Today’s focus is on Tyler Parsons, our preseason #1 prospect. One of the OHL’s best goalies during his time in that league, Parsons’ pro debut went a little south. Perhaps expectations were a tad high, but unconvincing numbers in the minors didn’t really leave a good impression.
So is he still the goalie of the future? Let’s find out.
Parsons was a strong player in U.S junior leagues, eventually finding his way to London to join up with the Knights. He started to find his feet in his rookie season, eventually developing into one of the OHL’s strongest goalies.
The dominant 2015-16 London Knights team is most notable for the performances of Matthew Tkachuk, Mitch Marner, and Christian Dvorak, but Parsons quietly pushed the team to further glory. His .942 save percentage in the Memorial Cup resulted in him winning the tournament’s most outstanding goalie nod, as well as a spot on the all-star team.
Although the following year’s team was severely depleted, Parsons remained a bright spot, finishing with the highest SV% in the OHL. Parsons found another tournament to win, as he backstopped the Americans to a WJC gold medal. With nothing left to conquer, he left to the pros.
Parsons began the year in Kansas City, splitting the net with Mason McDonald, although not for long. The Michigan native quickly made it clear that he was the better goalie with a lot of successive strong starts.
However, things began to get a bit wonky after that. An injury took away a lot of his playing time in November and December. The goalie situation above him started going weird, too. Eddie Lack’s demotion and eventual trade opened up a spot in Stockton, which was assigned to Parsons immediately after he became healthy.
Predictably, playing in a higher league fresh off injury isn’t a great way to get back into a groove, especially for a young goalie. Parsons struggled in his return, getting lit up to the tune of seven goals in his AHL debut.
Things didn’t really calm down from there on out. The Flames yo-yo’d him between the AHL and ECHL, trying to get him as many starts as possible, although Jon Gillies’ strong performances kept Parsons on the bench.

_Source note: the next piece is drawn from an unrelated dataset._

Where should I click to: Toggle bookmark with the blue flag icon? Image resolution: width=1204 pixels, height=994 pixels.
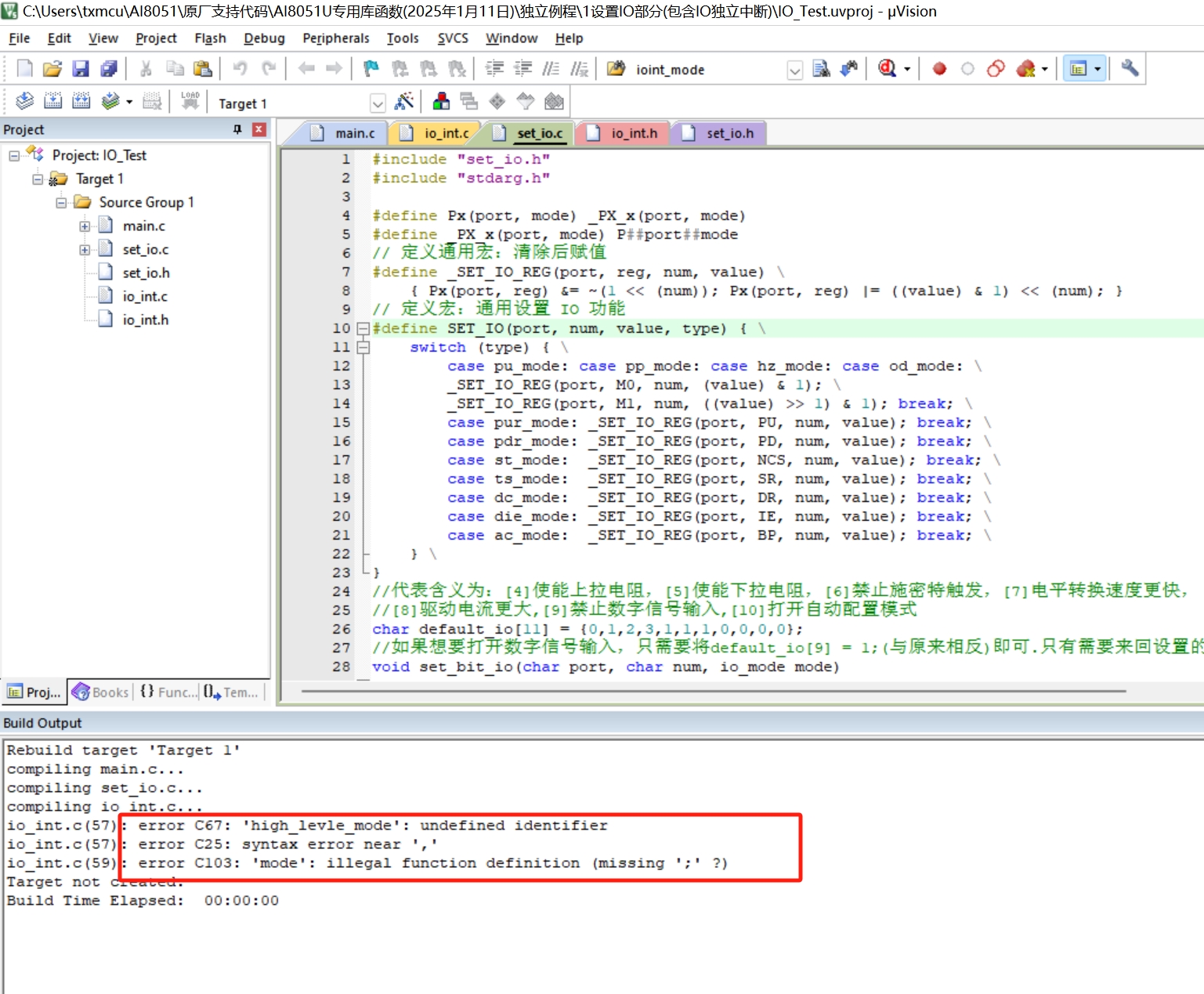371,69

Another injury kept him away from the ice. The Flames were much less rushed to find him a spot after that, especially given goaltending crises at the NHL level. He came back and played out the stretch for the Mavericks, closing out the season in quiet fashion.
|GP||MIN||SV%||SA||GA||SV% rank (/41)||SA rank||GA rank|
|AHL||7||300.98||0.856||153||22||n/a (did not qualify)||n/a||n/a|
Despite what his final SV% is, Parsons actually had a really good year. In a very goal-happy league, Parsons put up a .915 SV% 14 times in his 28 games, which is really positive. Half of the time, he was a good goalie in a league where it’s hard to be a good goalie
The negative side of that is that half the time, he wasn’t. A quarter of his games fall into the .850-.915 range, and the other quarter fall below. Like the chart signifies, he had very high highs and very low lows. Consistency was an issue for Parsons, who had one really good eight-game stretch of >.900 hockey, but was often bouncing between good and bad starts.
But a lot of the really low and often fluctuating numbers come during that weird period of getting injured and being shuffled between Missouri and California. Twenty-eight games really isn’t that large of a sample to definitively determine what the cause of him being bad (or good) was, but you feel that the overall weirdness of his season plays into his bad results.
And when you look at the KC Mavericks goalie mess, Parsons is still the best goalie to have at least played 10 games for them. The only other goalie to have a similar workload to Parsons is Mason McDonald, who finished with a .894 SV%. McDonald is a year and a half older than Parsons and already has a year of pro starter experience under his belt, for reference.
Hopefully next year is a bit more stable for young Parsons.
Barring any surprises, he should be in Stockton full time next season splitting starts with one of David Rittich and Jon Gillies. The Flames’ goalie progression plan will push him to the AHL #2 spot, which should hopefully be where he stays for the whole season. At this age, sticking in one place is perhaps the best way to develop the young goalie.
Speaking of Rittich and Gillies, those two were 25 and 23 to begin this NHL season. Parsons was 19. Goalies take time and it’s nothing but positive that Parsons is already making small waves in the pros at his age. If he can remain healthy, watch out.